What you wrote about the quality of bonds being what matters tends to weaken the idea the BAMBX made money on Friday basically because it was in bonds. Especially with these funky funds, you can't tell much from their allocations alone.
Here's an interesting comparison. Two funds with very similar allocations, both across asset classes and by bond ratings:
Asset allocations (fund 1 vs fund 2):
US equity: 11.28% vs. 10.32%
Foreign equity:-0.70% vs. 0.90%
Fixed income: 77.38% vs. 82.64%
Other: 0.00% vs 0.04%
Cash: 9.90% vs 4.72%
Not classified: 2.14% vs. 1.38%
Viewed from the perspective of equity and debt (fixed income + cash), the two sets of allocations are close together. In addition, while both funds' equity lean toward value, fund 1 has a lower average market cap. Lower market cap stocks tended to do worse on Friday. (Source: morningstar home page, with a style box currently showing Friday's returns for each style.)

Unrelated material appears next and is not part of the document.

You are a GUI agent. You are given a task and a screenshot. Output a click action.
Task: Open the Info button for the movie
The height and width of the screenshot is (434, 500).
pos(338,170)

Bond allocations (fund 1 vs. fund 2)
AAA: 31.6% vs. 33.5%
AA: 1.4% vs. 4.21%
A: 12.9% vs 12.3%
BBB: 13.9% vs. 16.4%
BB: 19.7% vs. 16.10%
B: 15.0% vs. 13.0%
Below B: 0.9% vs 3.55%
Not Rated: 4.5% vs 1.0%
Fund 1 has less in IG bonds (BBB and above) in nearly every category, and it has more BB and B junk bonds. Given Friday's flight to quality, as with the equity side this suggests that fund 1 would likely have done worse than fund 2.
Overall the differences are minor. The first fund, not surprisingly given the 77% allocation to bonds, is BAMBX. Lewis wrote in Barron's that the core of the fund (about half) is high quality bonds. M*'s take is a little different, it characterizes this part of the portfolio as multisector. 35% junk does lend support to that. So I compared this fund to a multisector bond fund.
Some multisector funds went up on Friday, some down. For a good allocation match, I used RPSIX as the second fund. A nearly plain vanilla multisector fund with a dash of equities. It went down 0.2% Friday, while BAMBX went up 0.2%.
Bond funds go up, bond funds go down, even with the same credit quality allocations, even with the same 10% net allocation in equities. Especially on any given day. It doesn't seem to matter so much that BAMBX is 77% in bonds as what those bonds are (type and duration).
With this I'm just echoing what you wrote: Sources (all portfolio figures are as of Sept 30, 2021):
- for asset allocations, the funds' respective M* portfolio pages.
- for credit quality allocations: M* portfolio page for RPSIX; Blackrock's fund fact sheet for BAMBX.
We may get to see the other side of the coin today.
Thanks @msf for all that digging. I’m sure it’s helped many make a more informed decision.